**PROBLEM TO WORK ON**
Omit all pictures, and print word for word only the lines from the one containing "The width and" through the end of the data.

**GIVEN INFORMATION**
────────────────────

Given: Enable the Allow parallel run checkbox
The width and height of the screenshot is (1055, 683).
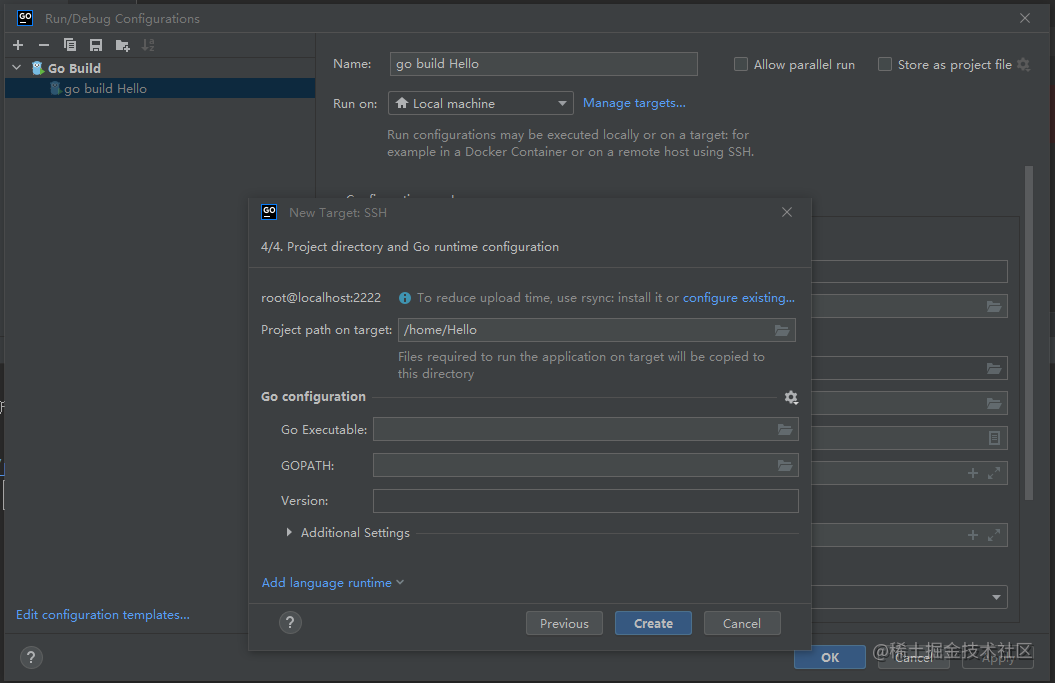Looking at the screenshot, I should click(x=741, y=64).
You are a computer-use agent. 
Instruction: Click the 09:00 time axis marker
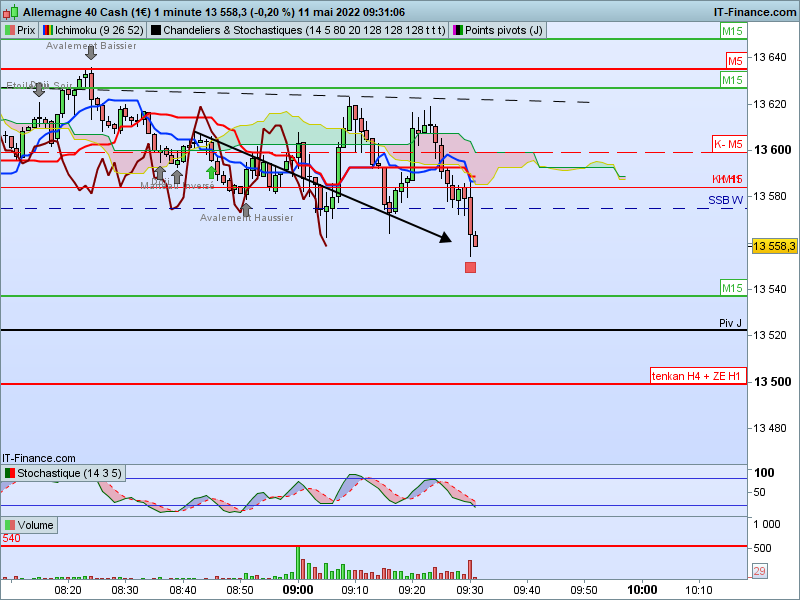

────────────────────

**RESPONSE TO THE EXERCISE**
The width and height of the screenshot is (1055, 683).
Looking at the screenshot, I should click(x=741, y=64).
You are a computer-use agent. 
Instruction: Click the 09:00 time axis marker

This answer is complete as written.